Quantum phases of hardcore bosons with repulsive dipolar density-density interactions on two-dimensional lattices

TL;DR

This paper investigates the quantum phase diagram of hardcore bosons with long-range dipolar interactions on various 2D lattices, revealing a rich interplay of solid, supersolid, and superfluid phases through a classical mean-field approach.

Contribution

It introduces a classical spin mean-field method that accurately captures long-range interactions without truncation across different lattice geometries.

Findings

Solid phases form a devil's staircase at zero hopping.

Gapped phases persist at finite hopping, transitioning to supersolids.

Superfluid phases dominate at large hopping amplitudes.

Abstract

We analyse the ground-state quantum phase diagram of hardcore Bosons interacting with repulsive dipolar potentials.
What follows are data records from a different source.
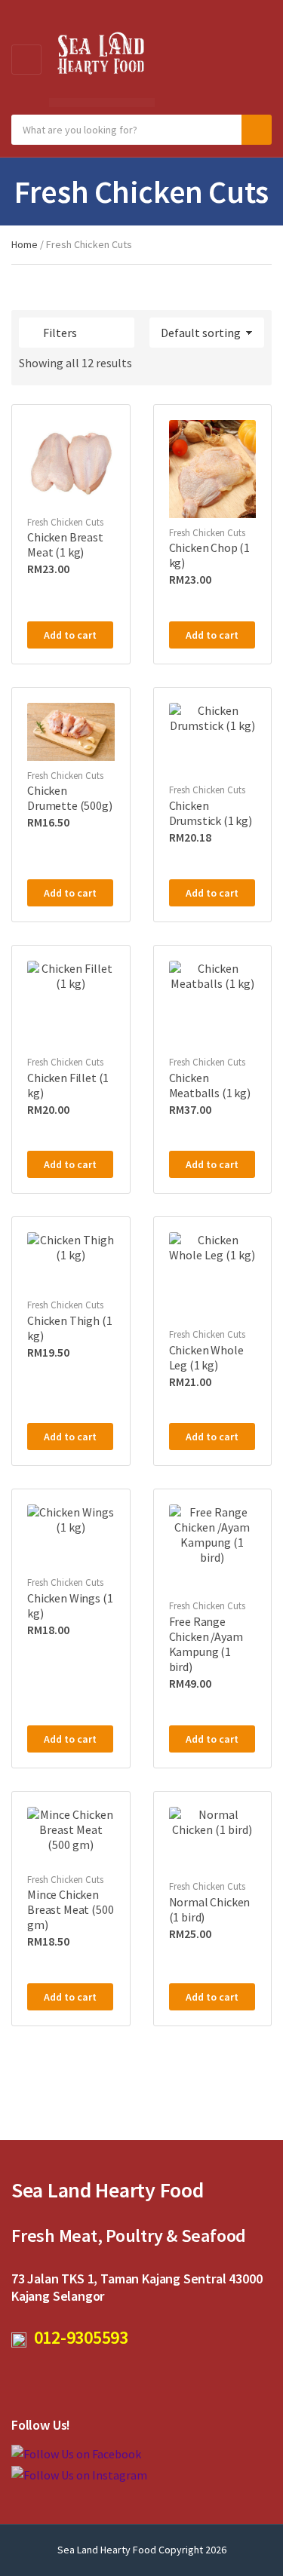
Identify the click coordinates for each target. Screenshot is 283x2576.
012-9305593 (77, 2337)
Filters (60, 332)
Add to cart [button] (70, 635)
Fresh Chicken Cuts (65, 522)
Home (24, 244)
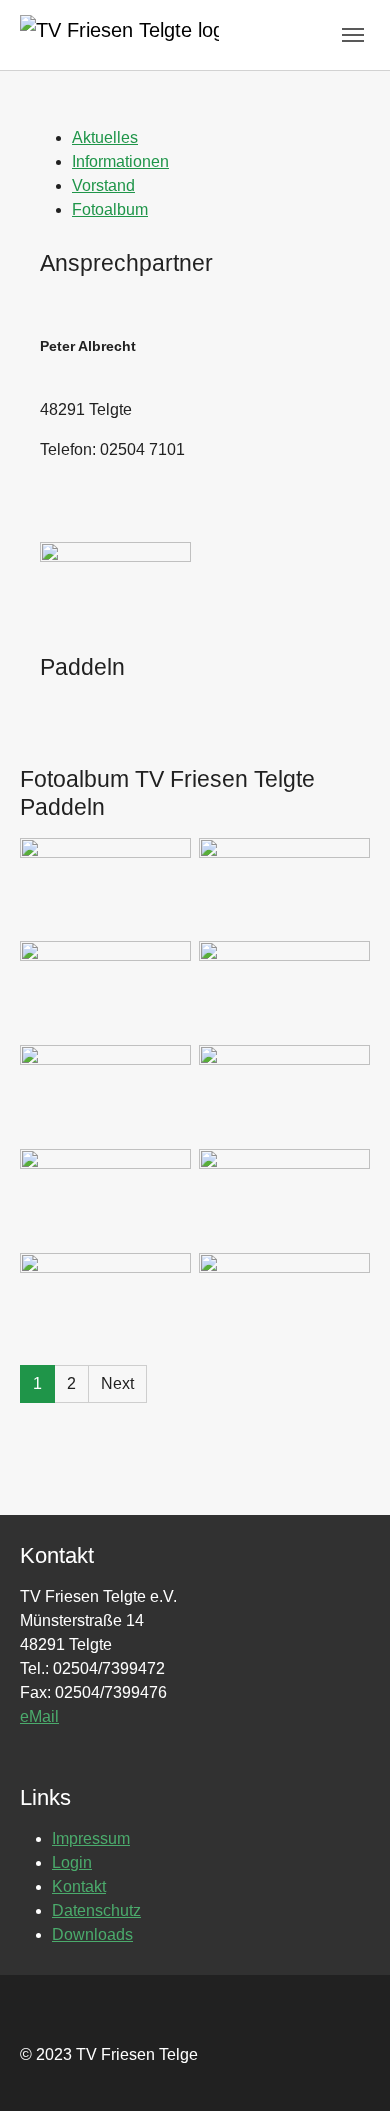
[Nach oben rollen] (346, 2067)
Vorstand (103, 185)
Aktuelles (105, 137)
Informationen (120, 161)
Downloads (92, 1934)
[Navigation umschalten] (353, 35)
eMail (39, 1716)
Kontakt (79, 1886)
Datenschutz (96, 1910)
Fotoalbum (110, 209)
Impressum (91, 1838)
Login (72, 1862)
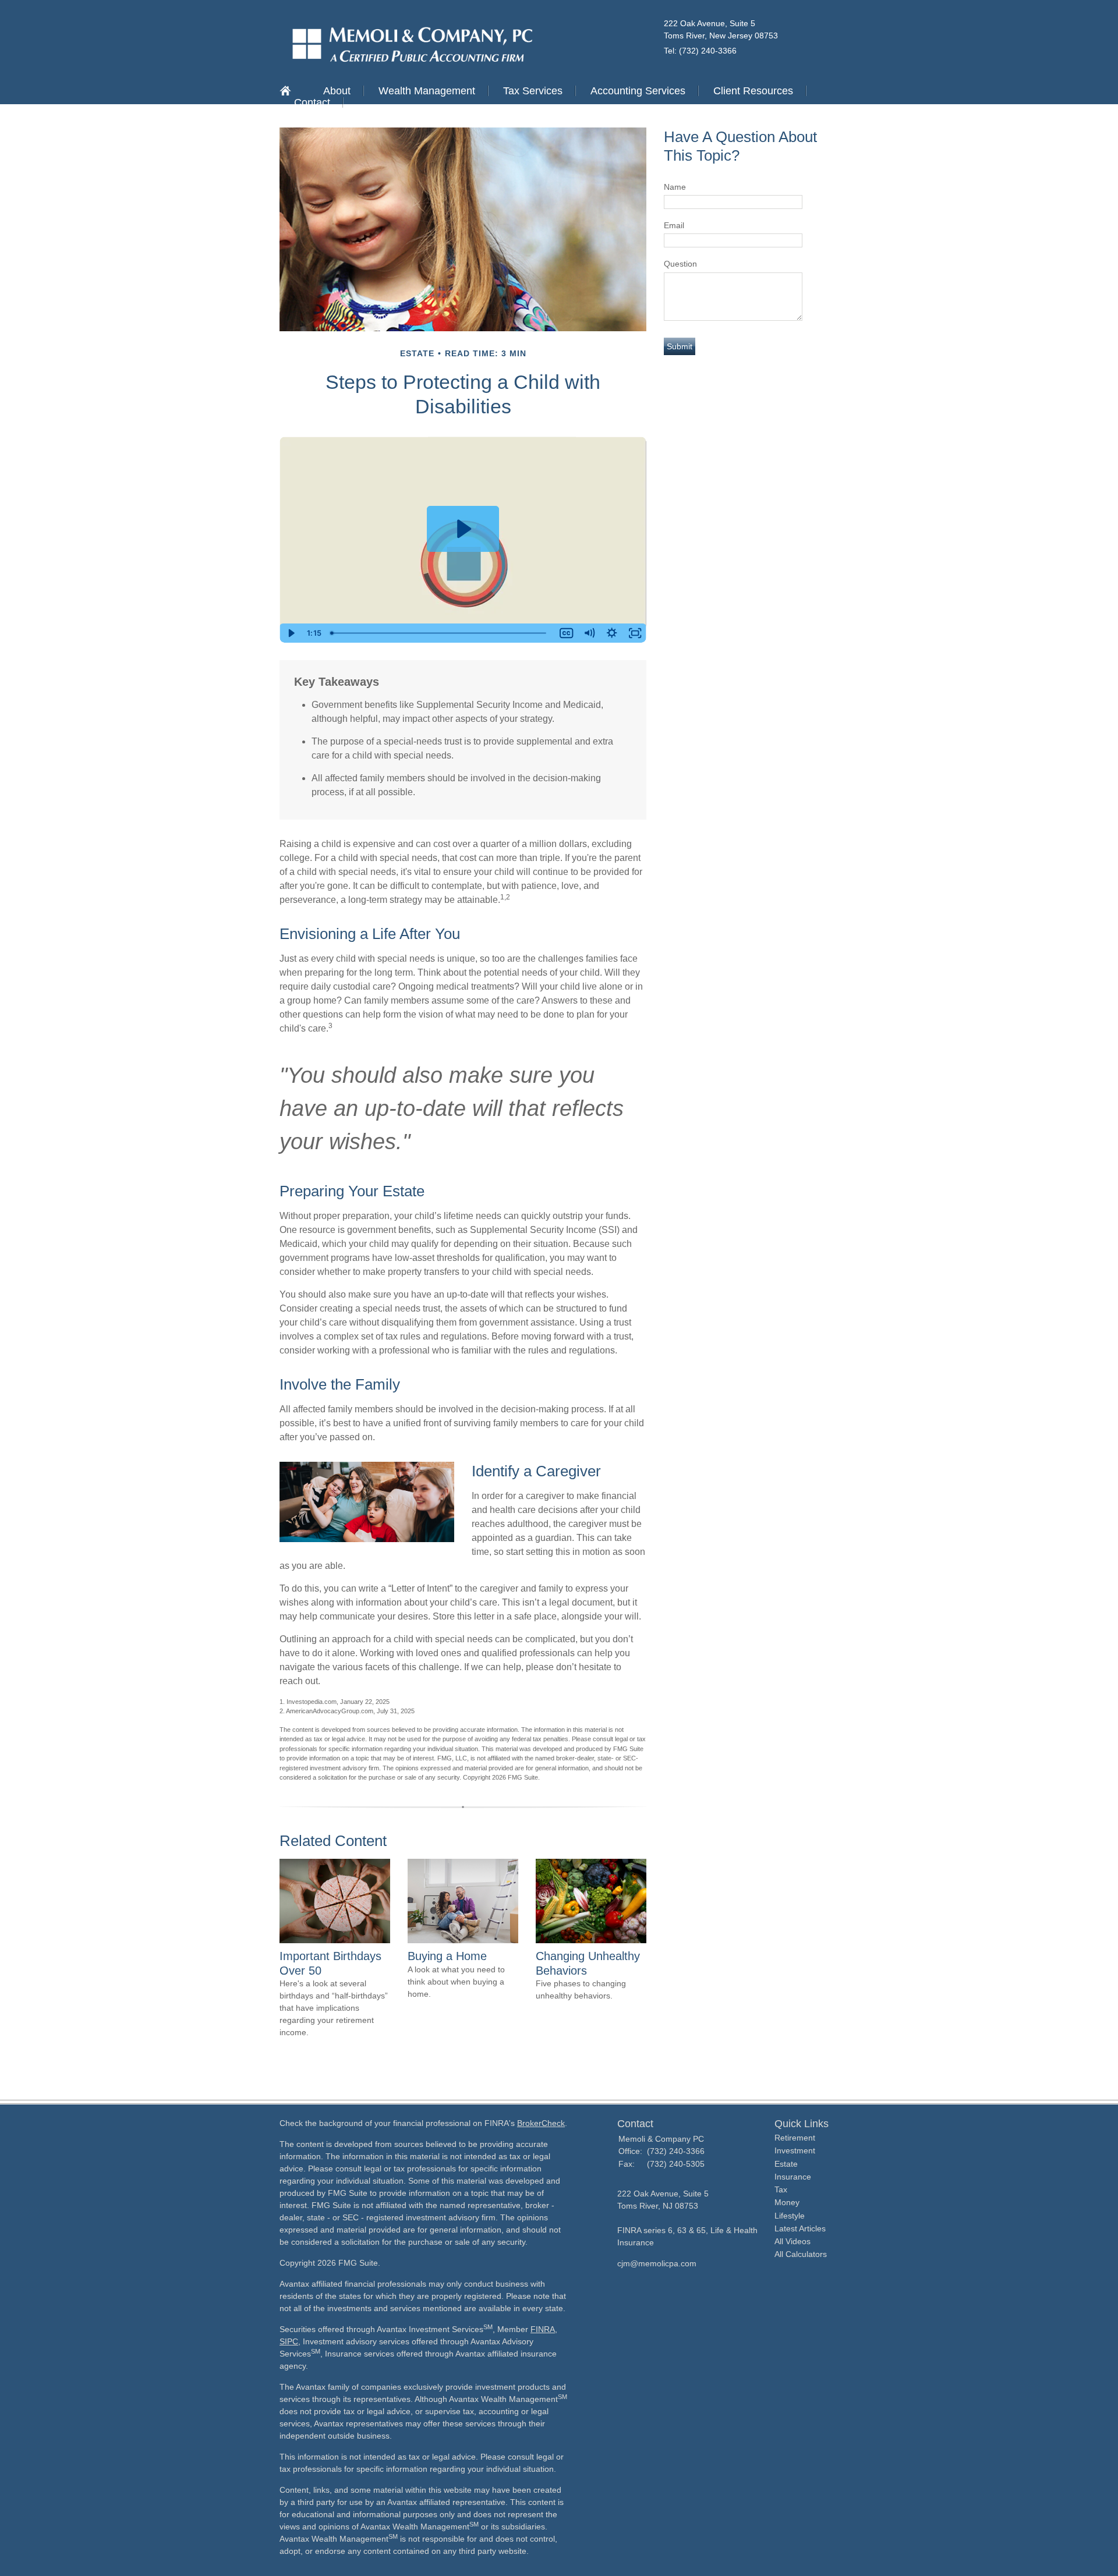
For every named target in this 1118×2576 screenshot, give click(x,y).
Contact (312, 102)
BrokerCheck (541, 2123)
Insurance (792, 2176)
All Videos (792, 2241)
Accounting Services (637, 91)
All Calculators (800, 2254)
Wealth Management (426, 91)
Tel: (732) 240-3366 (700, 50)
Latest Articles (800, 2228)
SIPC (289, 2341)
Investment (794, 2150)
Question (680, 263)
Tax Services (532, 91)
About (337, 91)
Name (675, 187)
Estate (786, 2163)
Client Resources (753, 91)
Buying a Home (447, 1956)
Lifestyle (789, 2215)
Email (674, 225)
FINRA (542, 2329)
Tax (780, 2189)
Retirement (794, 2137)
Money (786, 2202)
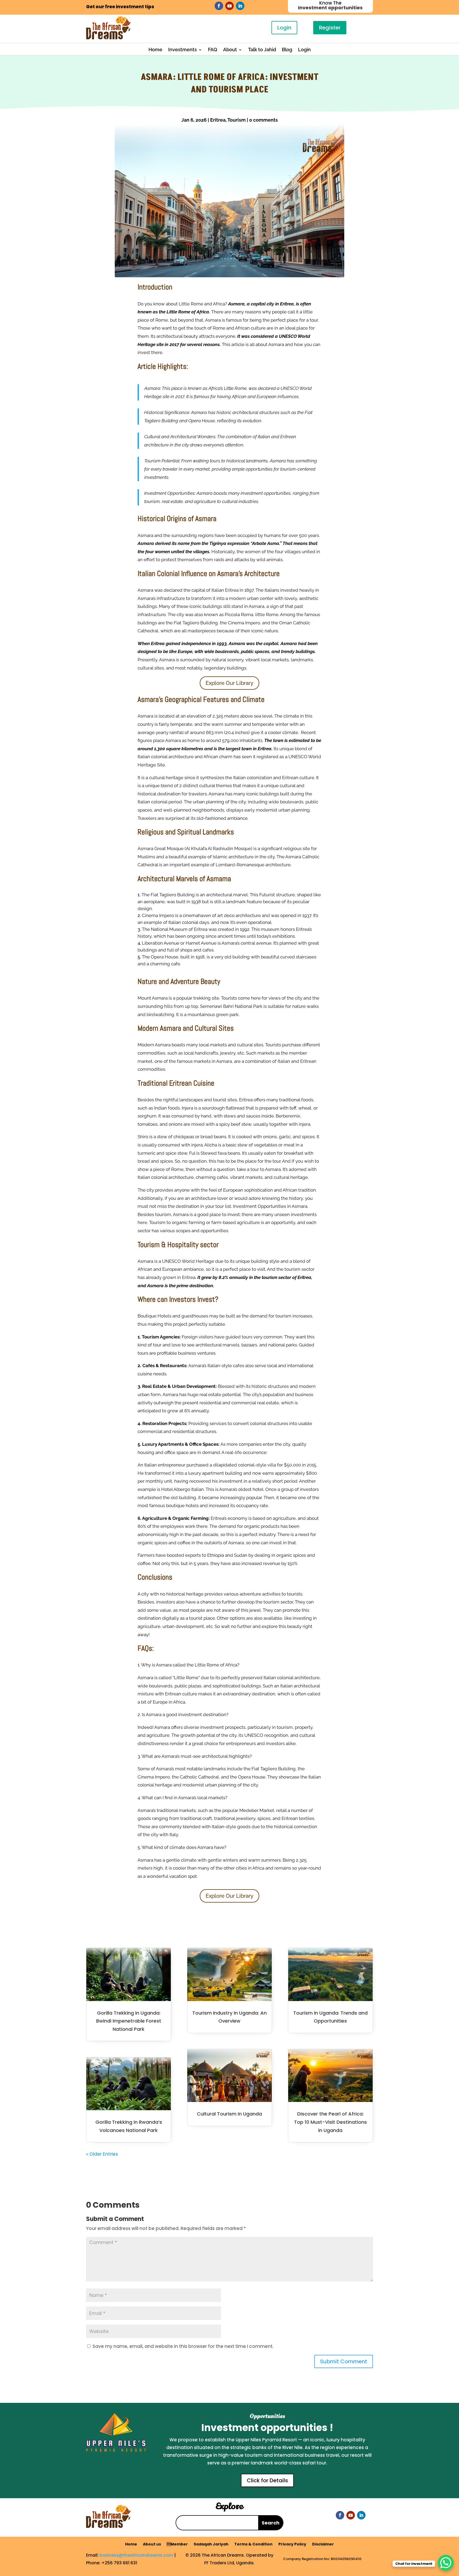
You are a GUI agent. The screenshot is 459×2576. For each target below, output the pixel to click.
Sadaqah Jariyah (211, 2544)
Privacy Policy (292, 2544)
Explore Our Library (229, 683)
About (230, 50)
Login (284, 27)
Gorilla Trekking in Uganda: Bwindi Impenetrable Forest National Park (128, 2021)
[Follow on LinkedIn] (240, 6)
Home (155, 50)
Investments (182, 50)
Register (330, 27)
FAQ (212, 50)
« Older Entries (102, 2154)
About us (152, 2544)
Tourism (236, 120)
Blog (287, 50)
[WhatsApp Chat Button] (446, 2563)
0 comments (263, 120)
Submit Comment (343, 2361)
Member (177, 2544)
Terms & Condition (253, 2544)
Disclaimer (323, 2544)
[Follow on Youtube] (229, 6)
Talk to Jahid (262, 50)
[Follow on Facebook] (219, 6)
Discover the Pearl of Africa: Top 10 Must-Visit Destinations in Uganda (330, 2121)
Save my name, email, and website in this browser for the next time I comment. (183, 2346)
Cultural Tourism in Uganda (229, 2113)
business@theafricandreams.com (136, 2555)
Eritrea (218, 120)
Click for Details (267, 2480)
The bosons dynamics is described by the extended-Bose-Hubbard Hamiltonian on a two-dimensional lattice. The ground state results from the interplay between the lattice geometry and the long-range interactions, which we account for by means of a classical spin mean-field approach limited by the size of the considered unit cells. This extended classical spin mean-field theory accounts for the long-range density-density interaction without truncation. We consider three different lattice geometries: square, honeycomb, and triangular. In the limit of zero hopping the ground state is always a devil's staircase of solid (gapped) phases. Such crystalline phases with broken translational symmetry are robust with respect to finite hopping amplitudes. At intermediate hopping amplitudes, these gapped phases melt, giving rise to various lattice supersolid phases, which can have exotic features with multiple sublattice densities. At sufficiently large hoppings the ground state is a superfluid. The stability of phases predicted by our approach is gauged by comparison to the known quantum phase diagrams of the Bose-Hubbard model with nearest-neighbour interactions as well as quantum Monte Carlo simulations for the dipolar case on the square and triangular lattice. Our results are of immediate relevance for experimental realisations of self-organised crystalline ordering patterns in analogue quantum simulators, e.g., with ultracold dipolar atoms in an optical lattice.